Records from a data source

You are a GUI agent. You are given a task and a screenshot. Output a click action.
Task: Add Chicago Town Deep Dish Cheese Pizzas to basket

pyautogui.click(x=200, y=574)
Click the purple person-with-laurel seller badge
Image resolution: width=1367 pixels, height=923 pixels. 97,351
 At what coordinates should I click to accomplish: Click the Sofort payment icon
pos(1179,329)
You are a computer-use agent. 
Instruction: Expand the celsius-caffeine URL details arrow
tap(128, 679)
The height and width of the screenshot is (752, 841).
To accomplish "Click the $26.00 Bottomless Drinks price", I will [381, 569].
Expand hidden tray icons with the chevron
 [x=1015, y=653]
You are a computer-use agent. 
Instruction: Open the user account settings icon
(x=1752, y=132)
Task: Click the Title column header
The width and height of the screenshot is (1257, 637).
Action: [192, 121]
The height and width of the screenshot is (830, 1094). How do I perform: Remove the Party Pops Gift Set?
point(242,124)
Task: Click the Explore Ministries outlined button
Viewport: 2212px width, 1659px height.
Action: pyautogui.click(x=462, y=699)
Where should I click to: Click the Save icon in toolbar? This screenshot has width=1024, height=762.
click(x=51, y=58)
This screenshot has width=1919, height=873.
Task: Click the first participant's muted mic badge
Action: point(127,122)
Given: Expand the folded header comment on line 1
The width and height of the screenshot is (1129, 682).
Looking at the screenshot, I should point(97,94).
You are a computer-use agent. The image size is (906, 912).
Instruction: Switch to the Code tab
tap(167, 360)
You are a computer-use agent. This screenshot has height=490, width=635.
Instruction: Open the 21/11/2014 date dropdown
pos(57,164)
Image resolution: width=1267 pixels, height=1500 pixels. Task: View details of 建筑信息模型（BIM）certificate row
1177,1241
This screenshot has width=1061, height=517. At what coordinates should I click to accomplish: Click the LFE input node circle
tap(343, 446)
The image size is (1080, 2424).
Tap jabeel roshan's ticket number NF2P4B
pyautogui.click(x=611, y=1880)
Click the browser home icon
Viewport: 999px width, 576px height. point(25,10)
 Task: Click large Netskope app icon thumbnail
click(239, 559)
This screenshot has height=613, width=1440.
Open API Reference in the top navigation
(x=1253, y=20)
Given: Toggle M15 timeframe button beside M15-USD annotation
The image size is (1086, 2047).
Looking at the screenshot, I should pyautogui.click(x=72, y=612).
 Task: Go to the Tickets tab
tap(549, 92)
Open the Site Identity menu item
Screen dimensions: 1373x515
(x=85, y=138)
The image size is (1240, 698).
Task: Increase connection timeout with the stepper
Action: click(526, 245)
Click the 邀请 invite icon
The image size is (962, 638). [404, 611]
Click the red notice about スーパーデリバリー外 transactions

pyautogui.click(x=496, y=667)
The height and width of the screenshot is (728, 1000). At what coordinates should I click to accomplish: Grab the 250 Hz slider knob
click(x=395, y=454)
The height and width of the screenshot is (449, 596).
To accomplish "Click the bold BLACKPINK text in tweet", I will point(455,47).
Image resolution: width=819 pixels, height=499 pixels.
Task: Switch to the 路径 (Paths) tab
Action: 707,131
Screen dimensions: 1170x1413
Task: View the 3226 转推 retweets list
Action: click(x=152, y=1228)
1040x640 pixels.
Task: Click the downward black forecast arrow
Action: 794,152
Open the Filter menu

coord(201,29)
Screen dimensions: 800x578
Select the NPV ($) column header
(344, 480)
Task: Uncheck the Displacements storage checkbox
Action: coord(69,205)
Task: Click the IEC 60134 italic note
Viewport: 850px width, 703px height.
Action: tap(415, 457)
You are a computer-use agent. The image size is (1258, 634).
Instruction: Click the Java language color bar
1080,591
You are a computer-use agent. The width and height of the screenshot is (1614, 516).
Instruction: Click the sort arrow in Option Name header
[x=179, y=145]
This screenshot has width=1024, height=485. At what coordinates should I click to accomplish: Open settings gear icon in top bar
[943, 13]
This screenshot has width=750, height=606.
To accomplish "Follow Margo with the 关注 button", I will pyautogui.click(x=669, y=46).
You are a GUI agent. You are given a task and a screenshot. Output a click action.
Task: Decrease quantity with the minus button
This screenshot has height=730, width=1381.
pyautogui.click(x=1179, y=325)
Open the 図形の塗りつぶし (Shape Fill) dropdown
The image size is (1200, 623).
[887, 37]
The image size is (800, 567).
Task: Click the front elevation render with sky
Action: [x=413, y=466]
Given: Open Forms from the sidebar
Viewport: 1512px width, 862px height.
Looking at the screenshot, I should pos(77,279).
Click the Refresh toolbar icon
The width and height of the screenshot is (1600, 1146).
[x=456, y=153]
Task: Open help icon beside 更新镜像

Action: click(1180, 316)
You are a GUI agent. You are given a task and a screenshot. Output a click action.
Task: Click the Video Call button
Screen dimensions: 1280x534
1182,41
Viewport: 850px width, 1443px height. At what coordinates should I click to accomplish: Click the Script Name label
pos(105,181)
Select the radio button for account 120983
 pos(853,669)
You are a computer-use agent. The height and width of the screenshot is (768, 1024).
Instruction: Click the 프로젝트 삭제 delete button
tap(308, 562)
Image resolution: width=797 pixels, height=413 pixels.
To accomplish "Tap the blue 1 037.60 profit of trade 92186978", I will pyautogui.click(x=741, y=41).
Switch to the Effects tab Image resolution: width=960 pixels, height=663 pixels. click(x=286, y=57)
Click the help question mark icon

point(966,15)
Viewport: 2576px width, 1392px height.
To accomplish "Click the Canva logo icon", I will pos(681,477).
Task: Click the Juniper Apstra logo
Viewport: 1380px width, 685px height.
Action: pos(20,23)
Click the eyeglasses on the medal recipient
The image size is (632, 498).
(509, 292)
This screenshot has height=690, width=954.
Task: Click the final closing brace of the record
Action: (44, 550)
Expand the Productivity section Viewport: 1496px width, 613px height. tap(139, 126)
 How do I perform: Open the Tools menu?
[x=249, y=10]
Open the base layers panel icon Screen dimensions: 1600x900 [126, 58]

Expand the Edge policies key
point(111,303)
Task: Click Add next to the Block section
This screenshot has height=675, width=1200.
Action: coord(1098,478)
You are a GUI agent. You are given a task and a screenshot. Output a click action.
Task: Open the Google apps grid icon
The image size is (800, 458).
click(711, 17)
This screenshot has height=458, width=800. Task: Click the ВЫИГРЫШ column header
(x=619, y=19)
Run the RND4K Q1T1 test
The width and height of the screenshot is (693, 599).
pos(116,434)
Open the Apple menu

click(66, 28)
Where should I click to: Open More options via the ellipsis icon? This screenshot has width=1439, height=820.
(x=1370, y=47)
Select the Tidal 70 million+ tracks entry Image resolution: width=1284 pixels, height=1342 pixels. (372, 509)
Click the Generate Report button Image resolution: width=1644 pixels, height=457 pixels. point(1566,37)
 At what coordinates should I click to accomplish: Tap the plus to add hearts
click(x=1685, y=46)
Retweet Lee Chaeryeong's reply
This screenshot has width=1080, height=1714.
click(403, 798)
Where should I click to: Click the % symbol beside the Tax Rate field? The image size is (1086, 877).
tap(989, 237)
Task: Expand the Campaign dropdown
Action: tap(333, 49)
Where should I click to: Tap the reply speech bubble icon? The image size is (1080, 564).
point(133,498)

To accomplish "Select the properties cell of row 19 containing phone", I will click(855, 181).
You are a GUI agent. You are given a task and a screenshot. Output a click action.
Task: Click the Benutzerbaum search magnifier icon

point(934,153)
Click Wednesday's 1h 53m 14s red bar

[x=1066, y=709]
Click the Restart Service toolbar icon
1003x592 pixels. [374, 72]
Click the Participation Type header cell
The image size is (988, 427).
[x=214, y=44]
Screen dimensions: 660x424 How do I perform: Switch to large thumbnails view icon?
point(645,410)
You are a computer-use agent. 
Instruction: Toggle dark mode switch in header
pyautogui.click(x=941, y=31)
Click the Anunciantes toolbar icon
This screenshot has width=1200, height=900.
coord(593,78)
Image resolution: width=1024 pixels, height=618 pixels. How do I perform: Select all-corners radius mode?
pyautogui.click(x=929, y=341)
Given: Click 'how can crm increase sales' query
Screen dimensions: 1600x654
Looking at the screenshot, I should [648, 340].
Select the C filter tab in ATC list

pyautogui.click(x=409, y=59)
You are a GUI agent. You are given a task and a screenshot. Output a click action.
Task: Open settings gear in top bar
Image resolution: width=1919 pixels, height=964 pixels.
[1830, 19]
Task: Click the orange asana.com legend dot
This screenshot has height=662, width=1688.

§ Exercise goal:
Copy the lines above exactly. Start with the line containing "Task: Click large", end with the line containing "Open the Site Identity menu item", and include both.

§ Answer for the task:
 Task: Click large Netskope app icon thumbnail
click(239, 559)
This screenshot has height=613, width=1440.
Open API Reference in the top navigation
(x=1253, y=20)
Given: Toggle M15 timeframe button beside M15-USD annotation
The image size is (1086, 2047).
Looking at the screenshot, I should pyautogui.click(x=72, y=612).
 Task: Go to the Tickets tab
tap(549, 92)
Open the Site Identity menu item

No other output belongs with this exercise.